Background: Screening for opisthorchiasis, a parasitic worm infection affecting many millions of people in Southeast Asia, has traditionally relied on faecal egg examination such as the formalin-ethyl acetate concentration technique (FECT) and Kato-Katz method. Although the urinary enzyme-linked immunosorbent assay (ELISA) has been used more recently, we developed a urinary antigen-based rapid diagnostic test (RDT) to simplify diagnosis and as a point-of-care testing (POCT) and field applications for surveillance and control of opisthorchiasis.

Methods: A urinary Opisthorchis viverrini (OV)-RDT was developed using immunochromatographic methodology with a specific monoclonal antibody against OV. The diagnostic performance of the urinary OV-RDT was compared to that of quantitative faecal FECT and urinary antigen ELISA (n = 493).
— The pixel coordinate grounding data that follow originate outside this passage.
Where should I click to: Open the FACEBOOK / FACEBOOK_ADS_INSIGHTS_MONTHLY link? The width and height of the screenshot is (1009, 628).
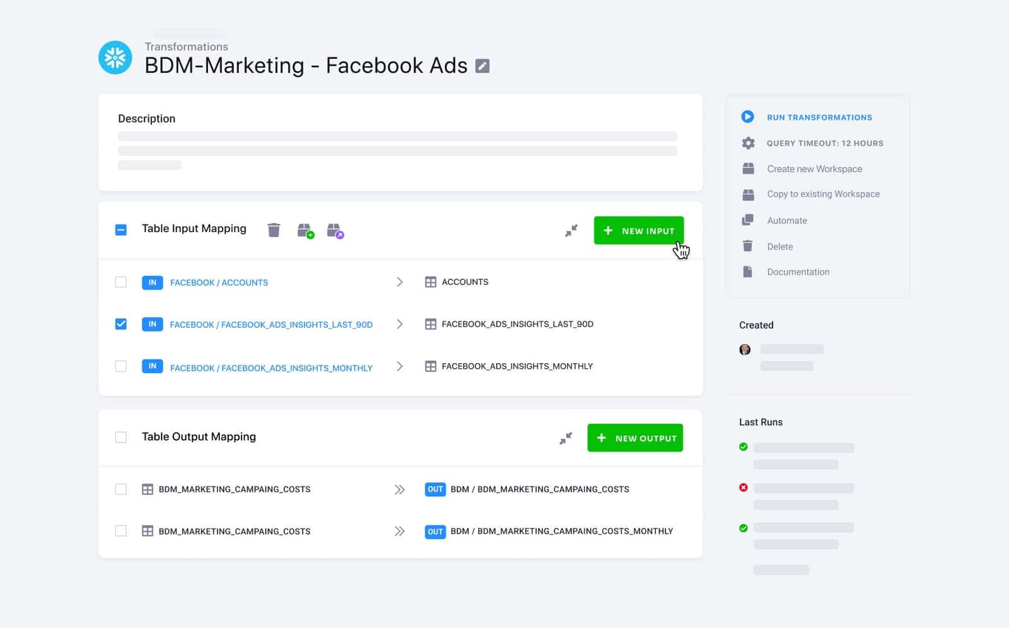[x=271, y=368]
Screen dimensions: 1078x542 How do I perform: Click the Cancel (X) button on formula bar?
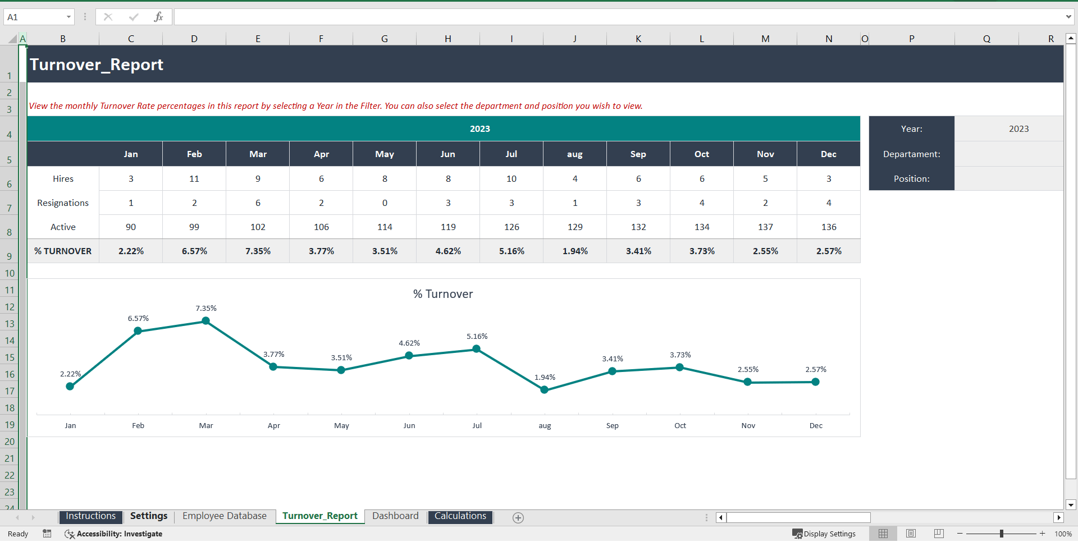pyautogui.click(x=108, y=17)
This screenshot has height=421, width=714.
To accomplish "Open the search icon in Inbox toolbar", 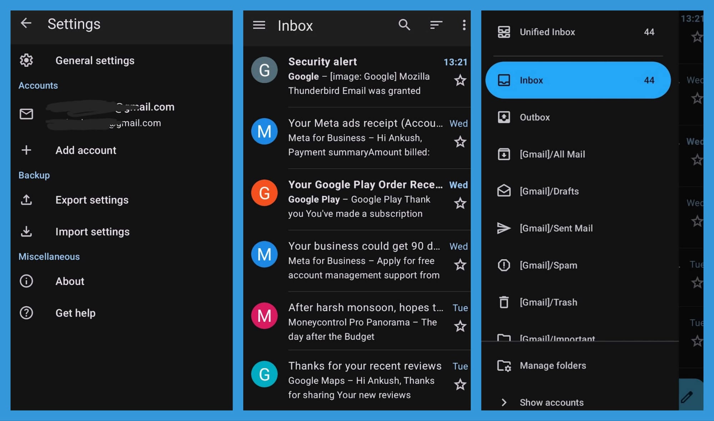I will (x=404, y=25).
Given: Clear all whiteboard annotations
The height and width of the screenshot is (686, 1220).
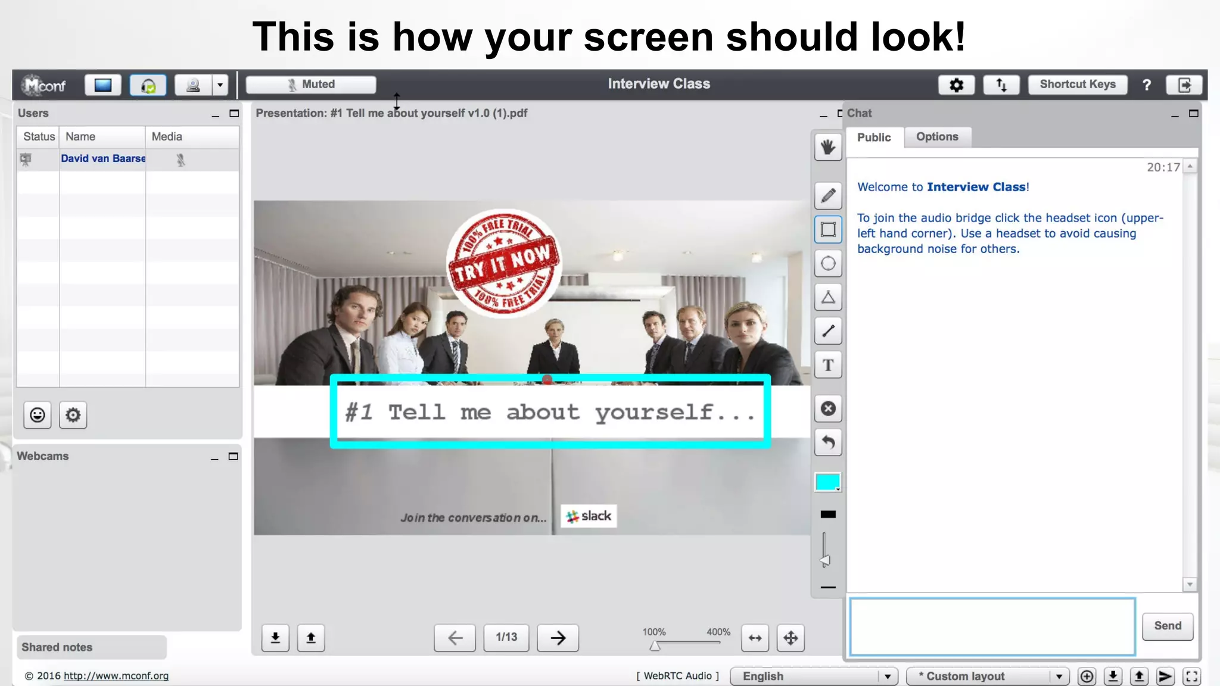Looking at the screenshot, I should (828, 409).
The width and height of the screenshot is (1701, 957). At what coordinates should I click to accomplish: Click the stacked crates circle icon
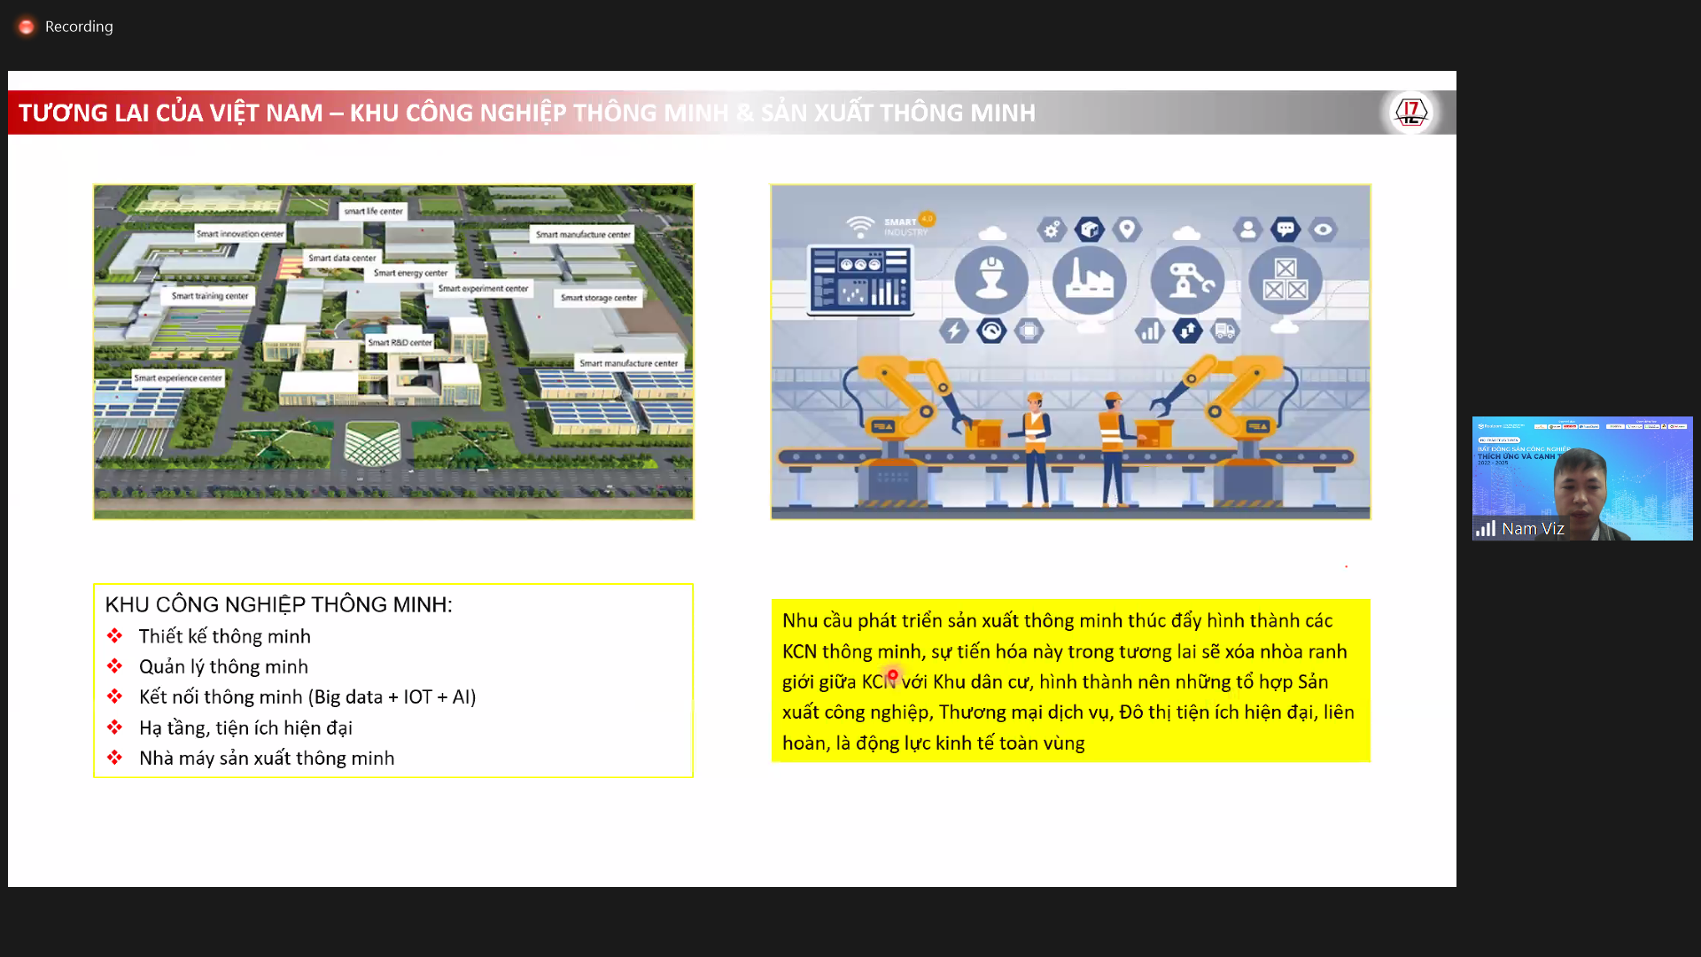(1285, 281)
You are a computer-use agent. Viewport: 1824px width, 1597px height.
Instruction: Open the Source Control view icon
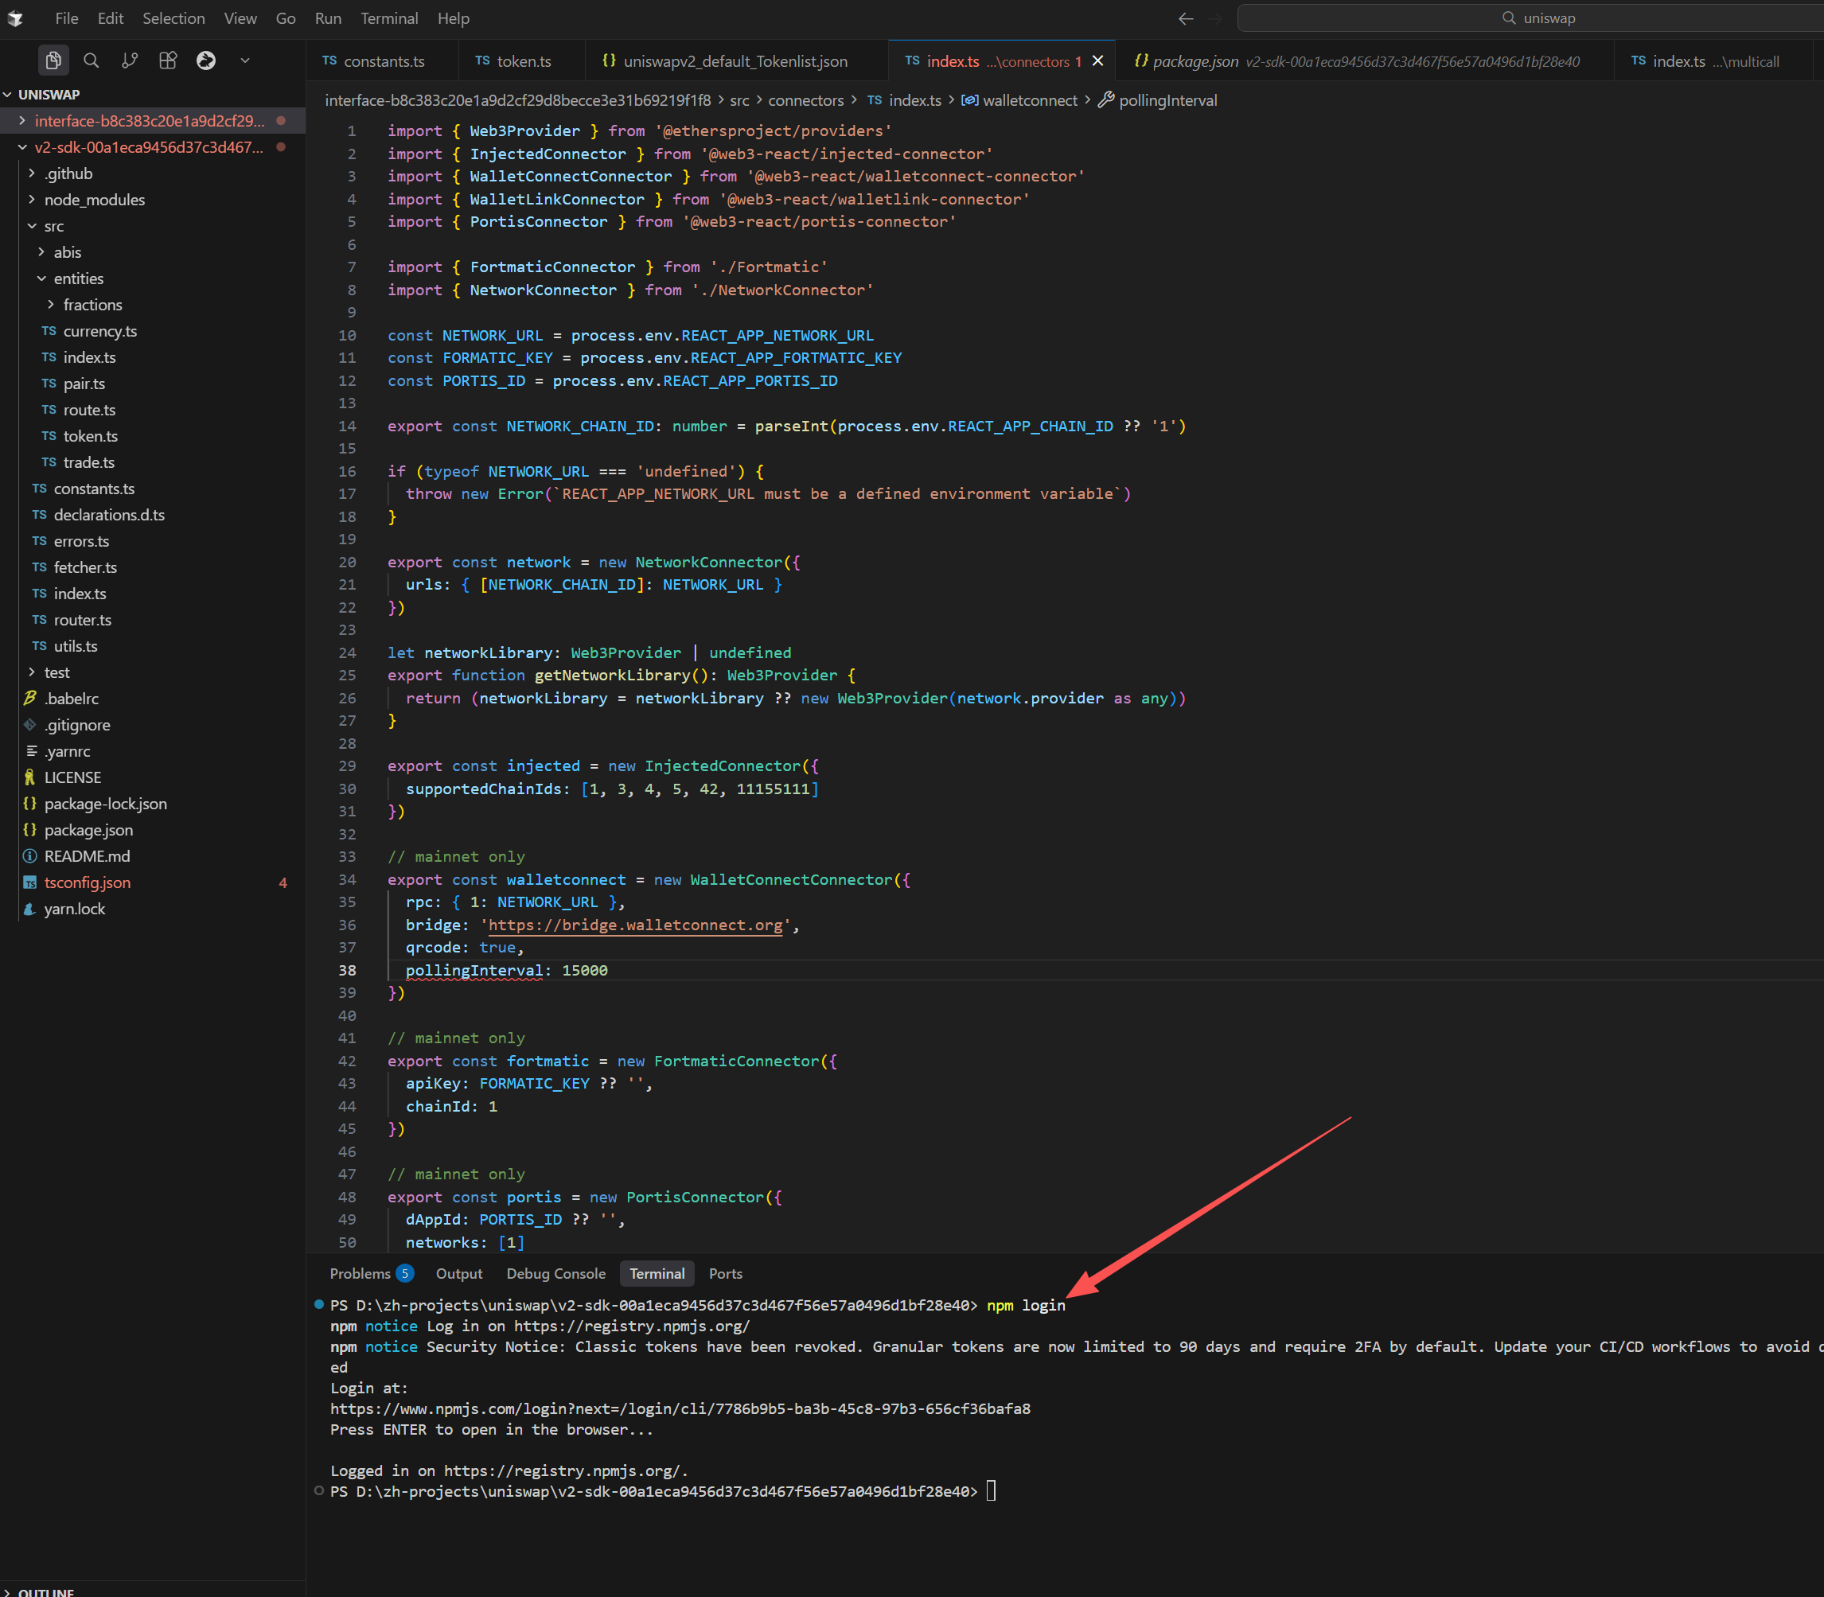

Cross-reactivities of urinary OV-RDT with other helminthiases coexisted with O. viverrini were determined (n = 96). A field trial in the application of urinary OV-RDT was compared with urinary antigen ELISA at baseline screening and assessment of drug treatment outcomes in opisthorchiasis (n = 1629). The McNemar chi-square, Kruskal-Wallis and Cohen's kappa coefficient (κ-value) tests were used for statistical analyses.

Results: Urinary OV-RDT had sensitivity of 94.2% and specificity of 93.2%, compared to faecal FECT. Urinary OV-RDT had high diagnostic agreement (Kappa = 0.842-0.874, P < 0.001) and quantitative correlation with urinary antigen ELISA (Kruskal-Wallis tests = 316.2, P < 0.0001) and faecal FECT (Kruskal-Wallis tests = 362.3, P < 0.0001). The positive rates by OV-RDT, ELISA and FECT were 48.9%, 52.5% and 49.3%, respectively. Cross-reactions of urinary OV-RDT with other helminthiases were few (2%). Field trials of urinary OV-RDT yielded comparable prevalence of O. viverrini between urinary OV-RDT (53.2%) and urinary antigen ELISA (54.0%). OV screening showed high diagnostic agreement (kappa > 0.8, P < 0.0001) between urinary OV-RDT and urinary antigen ELISA. The cure rates of opisthorchiasis at 1 month post-praziquantel treatment determined by urinary OV-RDT (86.6%) and urinary antigen ELISA (80.5%) were similar (P > 0.05).

Conclusions: The urinary OV-RDT test has high potential as a new tool for screening and evaluating treatment outcomes in opisthorchiasis. The ease of sample collection and simplicity of urinary OV-RDT may facilitate mass screening, control and elimination of opisthorchiasis, thereby contributing to a reduction in the disease burden in Southeast Asia.